- WORK ORDER -
Beginning at the line containing "You are a GUI" and continuing to the end of the records below, give each line again exactly as it stands, and only those lines.

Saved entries
————
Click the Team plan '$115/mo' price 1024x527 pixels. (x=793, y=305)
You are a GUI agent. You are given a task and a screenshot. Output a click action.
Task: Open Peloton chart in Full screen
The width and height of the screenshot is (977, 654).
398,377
————
- THE ANSWER -
You are a GUI agent. You are given a task and a screenshot. Output a click action.
Task: Open Peloton chart in Full screen
The width and height of the screenshot is (977, 654).
398,377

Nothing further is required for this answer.